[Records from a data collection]

--------

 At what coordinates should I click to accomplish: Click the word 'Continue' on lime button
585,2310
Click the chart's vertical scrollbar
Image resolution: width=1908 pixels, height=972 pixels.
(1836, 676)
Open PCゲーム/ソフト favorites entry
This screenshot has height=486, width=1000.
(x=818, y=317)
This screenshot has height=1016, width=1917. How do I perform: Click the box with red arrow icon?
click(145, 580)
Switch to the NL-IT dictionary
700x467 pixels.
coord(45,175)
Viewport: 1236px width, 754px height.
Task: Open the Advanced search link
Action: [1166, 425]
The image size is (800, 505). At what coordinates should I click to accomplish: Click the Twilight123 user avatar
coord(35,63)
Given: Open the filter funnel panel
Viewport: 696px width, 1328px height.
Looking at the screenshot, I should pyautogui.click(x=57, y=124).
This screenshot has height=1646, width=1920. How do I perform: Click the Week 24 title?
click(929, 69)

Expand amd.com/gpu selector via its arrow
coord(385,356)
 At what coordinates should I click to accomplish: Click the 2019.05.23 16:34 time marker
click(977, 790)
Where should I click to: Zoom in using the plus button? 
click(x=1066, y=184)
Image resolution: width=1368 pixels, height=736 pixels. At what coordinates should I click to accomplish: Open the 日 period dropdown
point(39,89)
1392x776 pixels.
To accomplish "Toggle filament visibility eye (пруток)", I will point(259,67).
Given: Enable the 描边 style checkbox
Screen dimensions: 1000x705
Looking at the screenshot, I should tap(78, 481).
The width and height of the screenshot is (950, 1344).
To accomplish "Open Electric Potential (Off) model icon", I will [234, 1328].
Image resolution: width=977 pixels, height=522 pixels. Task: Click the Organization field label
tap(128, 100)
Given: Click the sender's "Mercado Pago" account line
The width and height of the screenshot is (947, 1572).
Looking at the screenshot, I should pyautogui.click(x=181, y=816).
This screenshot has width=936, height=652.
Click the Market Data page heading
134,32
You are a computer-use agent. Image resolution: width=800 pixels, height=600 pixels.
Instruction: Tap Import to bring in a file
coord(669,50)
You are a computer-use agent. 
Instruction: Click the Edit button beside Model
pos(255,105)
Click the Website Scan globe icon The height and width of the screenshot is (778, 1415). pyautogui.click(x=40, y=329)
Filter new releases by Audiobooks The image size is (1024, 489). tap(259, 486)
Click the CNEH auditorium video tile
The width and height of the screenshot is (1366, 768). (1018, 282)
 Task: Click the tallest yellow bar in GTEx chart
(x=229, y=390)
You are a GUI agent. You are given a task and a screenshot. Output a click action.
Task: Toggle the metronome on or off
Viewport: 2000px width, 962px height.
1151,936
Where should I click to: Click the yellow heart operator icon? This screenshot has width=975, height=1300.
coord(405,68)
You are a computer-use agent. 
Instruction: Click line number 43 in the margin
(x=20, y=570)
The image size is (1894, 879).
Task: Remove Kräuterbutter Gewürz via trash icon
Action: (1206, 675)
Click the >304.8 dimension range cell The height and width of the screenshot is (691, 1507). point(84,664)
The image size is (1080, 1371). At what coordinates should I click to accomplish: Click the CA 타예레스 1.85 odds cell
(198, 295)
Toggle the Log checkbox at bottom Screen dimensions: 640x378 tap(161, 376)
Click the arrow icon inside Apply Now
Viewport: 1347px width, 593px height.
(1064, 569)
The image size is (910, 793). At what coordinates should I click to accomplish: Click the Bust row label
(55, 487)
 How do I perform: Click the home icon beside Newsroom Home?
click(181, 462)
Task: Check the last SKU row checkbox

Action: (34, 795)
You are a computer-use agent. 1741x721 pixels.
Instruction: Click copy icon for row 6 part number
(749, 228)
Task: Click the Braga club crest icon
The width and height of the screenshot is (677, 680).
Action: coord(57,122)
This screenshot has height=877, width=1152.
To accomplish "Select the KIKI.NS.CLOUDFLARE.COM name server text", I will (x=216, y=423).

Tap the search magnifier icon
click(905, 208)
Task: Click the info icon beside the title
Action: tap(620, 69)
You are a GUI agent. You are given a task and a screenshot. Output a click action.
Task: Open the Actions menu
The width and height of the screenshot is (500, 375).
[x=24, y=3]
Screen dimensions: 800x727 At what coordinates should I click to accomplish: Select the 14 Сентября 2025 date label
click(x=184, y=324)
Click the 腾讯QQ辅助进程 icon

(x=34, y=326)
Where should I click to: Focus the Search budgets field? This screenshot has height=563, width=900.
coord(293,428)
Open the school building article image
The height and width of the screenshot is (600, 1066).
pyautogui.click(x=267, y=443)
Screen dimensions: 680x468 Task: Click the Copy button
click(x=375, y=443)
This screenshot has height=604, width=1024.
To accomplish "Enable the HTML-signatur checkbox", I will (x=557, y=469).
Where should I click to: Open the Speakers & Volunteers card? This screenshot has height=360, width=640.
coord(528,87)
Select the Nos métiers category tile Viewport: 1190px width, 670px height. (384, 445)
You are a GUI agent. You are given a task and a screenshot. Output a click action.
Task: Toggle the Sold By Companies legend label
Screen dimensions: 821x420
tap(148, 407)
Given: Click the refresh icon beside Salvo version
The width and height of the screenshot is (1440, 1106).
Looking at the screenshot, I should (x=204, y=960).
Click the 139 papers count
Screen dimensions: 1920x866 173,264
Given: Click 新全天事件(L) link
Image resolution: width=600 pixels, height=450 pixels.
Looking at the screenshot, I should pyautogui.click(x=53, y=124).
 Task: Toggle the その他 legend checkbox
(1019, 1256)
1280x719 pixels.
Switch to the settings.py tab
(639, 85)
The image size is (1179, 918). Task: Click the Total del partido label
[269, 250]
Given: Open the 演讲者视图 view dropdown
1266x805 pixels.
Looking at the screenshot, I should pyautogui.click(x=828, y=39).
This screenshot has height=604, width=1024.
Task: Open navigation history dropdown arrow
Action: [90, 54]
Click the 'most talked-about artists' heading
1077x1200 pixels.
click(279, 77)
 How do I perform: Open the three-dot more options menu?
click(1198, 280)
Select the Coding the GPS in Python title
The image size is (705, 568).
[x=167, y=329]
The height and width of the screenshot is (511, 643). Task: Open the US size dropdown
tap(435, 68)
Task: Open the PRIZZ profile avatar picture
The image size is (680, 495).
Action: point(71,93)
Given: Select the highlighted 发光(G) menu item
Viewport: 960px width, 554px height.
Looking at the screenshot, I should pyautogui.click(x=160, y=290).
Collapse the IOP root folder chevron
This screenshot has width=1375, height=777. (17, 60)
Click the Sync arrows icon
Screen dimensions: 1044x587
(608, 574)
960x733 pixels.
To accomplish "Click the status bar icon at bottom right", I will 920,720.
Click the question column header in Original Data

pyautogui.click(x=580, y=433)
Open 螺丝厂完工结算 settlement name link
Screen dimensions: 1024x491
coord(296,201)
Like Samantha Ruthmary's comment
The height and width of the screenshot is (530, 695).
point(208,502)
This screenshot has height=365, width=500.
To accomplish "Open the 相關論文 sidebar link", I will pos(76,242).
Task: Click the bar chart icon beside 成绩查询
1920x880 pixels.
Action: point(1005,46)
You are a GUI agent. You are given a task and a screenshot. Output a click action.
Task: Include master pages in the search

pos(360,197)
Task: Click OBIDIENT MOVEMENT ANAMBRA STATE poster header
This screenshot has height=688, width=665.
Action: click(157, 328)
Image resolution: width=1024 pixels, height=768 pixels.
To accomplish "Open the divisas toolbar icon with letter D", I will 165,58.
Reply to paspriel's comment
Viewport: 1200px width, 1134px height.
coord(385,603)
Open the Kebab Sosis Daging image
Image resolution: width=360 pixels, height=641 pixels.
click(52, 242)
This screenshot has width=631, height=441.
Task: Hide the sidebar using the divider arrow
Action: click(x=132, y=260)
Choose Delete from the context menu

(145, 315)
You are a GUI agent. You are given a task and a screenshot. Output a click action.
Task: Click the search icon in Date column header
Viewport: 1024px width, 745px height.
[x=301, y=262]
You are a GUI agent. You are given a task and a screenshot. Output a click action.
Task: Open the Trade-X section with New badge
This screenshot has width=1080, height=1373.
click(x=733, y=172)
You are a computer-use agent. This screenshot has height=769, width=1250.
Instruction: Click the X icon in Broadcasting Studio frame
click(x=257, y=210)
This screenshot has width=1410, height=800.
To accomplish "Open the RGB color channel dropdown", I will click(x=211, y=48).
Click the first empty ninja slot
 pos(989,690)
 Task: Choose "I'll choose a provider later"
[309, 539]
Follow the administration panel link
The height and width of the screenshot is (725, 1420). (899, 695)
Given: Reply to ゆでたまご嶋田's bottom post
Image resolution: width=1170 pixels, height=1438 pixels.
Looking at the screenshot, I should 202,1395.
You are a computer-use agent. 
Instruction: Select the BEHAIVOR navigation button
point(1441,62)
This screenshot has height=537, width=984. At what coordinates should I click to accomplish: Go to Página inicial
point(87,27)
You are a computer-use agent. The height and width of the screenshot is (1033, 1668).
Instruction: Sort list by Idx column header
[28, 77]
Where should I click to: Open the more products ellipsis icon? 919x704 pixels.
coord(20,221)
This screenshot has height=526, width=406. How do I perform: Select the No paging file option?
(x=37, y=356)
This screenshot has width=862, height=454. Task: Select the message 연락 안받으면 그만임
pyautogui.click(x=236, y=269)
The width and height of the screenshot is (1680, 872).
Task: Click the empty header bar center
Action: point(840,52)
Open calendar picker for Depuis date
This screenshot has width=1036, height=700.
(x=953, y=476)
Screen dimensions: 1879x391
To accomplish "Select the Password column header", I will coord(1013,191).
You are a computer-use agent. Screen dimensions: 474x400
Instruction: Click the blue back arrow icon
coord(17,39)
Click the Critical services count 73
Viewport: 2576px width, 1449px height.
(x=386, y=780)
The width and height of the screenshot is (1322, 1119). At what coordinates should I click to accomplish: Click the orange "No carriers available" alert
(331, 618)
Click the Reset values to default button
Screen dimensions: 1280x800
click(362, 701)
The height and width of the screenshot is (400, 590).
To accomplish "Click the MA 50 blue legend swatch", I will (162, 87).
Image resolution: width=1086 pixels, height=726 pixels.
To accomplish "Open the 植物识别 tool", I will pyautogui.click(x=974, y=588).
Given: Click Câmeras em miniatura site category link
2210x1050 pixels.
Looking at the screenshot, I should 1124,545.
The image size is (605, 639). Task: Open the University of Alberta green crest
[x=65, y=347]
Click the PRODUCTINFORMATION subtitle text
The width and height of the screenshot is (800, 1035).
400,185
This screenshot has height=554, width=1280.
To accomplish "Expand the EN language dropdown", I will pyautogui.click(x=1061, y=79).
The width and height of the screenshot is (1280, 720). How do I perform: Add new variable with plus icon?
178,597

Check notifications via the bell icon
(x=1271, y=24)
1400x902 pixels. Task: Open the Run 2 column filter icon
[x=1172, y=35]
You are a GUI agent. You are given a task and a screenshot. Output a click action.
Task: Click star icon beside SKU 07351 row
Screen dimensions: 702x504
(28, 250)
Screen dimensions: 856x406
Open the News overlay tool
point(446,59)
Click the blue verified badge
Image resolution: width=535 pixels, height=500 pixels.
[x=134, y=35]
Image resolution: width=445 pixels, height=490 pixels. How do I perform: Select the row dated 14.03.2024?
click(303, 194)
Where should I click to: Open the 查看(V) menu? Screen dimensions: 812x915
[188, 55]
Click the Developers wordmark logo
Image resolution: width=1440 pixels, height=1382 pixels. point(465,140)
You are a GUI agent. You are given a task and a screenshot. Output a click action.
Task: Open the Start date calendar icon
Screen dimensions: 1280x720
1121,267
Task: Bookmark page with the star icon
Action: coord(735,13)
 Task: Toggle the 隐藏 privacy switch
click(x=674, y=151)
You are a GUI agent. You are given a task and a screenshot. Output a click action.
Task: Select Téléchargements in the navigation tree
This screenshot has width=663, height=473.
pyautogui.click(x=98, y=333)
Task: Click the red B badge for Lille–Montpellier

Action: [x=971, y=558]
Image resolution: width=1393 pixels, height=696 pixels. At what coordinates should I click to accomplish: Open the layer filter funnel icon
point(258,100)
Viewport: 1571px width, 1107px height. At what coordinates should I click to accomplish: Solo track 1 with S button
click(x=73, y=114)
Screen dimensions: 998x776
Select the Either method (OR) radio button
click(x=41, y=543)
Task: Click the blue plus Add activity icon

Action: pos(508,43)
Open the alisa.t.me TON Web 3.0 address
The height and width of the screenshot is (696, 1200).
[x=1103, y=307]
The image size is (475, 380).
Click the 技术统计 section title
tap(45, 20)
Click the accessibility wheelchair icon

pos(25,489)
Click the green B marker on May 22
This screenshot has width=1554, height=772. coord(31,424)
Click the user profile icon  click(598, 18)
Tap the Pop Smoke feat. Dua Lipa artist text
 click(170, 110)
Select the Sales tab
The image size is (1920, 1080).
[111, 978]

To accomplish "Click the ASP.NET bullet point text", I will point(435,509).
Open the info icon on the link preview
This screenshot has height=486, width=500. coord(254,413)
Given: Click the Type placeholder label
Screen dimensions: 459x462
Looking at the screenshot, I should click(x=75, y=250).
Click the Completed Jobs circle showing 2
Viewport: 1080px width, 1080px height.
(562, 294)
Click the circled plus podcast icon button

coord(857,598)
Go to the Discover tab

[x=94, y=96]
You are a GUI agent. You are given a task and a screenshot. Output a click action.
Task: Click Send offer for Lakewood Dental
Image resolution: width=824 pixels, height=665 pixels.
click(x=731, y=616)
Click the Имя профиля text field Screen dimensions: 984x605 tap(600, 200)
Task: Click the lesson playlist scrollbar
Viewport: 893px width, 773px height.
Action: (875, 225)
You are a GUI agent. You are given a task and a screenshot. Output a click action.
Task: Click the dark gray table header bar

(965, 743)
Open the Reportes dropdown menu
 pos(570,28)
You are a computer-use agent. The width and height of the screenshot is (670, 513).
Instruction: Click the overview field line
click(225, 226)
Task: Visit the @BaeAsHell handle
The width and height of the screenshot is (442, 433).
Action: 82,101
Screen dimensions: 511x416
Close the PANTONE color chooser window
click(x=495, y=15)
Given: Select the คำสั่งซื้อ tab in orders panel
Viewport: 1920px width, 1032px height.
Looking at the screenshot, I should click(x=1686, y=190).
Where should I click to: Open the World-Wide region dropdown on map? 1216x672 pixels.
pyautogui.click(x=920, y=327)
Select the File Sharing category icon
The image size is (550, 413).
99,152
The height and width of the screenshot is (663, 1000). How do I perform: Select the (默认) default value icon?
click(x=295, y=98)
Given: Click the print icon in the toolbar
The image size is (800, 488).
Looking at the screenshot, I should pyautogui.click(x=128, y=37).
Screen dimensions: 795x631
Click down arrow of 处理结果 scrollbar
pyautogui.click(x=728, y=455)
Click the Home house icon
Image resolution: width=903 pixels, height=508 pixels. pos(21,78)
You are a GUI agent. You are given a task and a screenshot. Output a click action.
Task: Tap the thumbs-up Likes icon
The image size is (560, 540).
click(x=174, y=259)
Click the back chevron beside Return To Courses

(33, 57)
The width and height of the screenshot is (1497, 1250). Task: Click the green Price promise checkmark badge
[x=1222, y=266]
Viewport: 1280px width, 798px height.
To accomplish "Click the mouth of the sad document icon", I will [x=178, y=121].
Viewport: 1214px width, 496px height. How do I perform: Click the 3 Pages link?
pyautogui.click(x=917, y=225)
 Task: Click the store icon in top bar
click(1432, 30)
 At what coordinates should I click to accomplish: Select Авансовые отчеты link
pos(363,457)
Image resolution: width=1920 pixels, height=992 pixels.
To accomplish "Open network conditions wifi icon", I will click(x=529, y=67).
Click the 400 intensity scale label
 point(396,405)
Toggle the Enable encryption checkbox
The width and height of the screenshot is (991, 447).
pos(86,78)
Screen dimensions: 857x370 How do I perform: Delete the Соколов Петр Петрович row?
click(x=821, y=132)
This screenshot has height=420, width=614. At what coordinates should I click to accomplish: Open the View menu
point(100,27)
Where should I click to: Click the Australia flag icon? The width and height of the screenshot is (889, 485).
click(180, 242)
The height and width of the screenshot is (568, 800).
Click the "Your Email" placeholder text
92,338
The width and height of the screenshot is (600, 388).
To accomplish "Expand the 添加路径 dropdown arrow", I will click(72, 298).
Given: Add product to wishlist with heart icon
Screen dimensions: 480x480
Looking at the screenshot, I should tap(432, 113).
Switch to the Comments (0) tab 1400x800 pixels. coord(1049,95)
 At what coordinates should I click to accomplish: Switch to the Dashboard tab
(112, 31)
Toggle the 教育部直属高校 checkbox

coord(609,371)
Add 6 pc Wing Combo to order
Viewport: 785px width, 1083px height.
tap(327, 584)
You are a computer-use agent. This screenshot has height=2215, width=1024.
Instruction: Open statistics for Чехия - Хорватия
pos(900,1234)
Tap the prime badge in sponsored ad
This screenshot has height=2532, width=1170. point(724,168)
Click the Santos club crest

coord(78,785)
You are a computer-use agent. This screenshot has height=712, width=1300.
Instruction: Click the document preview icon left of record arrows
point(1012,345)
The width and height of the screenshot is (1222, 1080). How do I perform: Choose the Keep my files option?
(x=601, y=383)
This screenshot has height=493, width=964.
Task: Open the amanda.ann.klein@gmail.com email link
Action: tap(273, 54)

--------

Your goal: Return, from the data above, each line in which the string "profile" appears.

Written answer:
Task: Open the PRIZZ profile avatar picture
Click the user profile icon  click(598, 18)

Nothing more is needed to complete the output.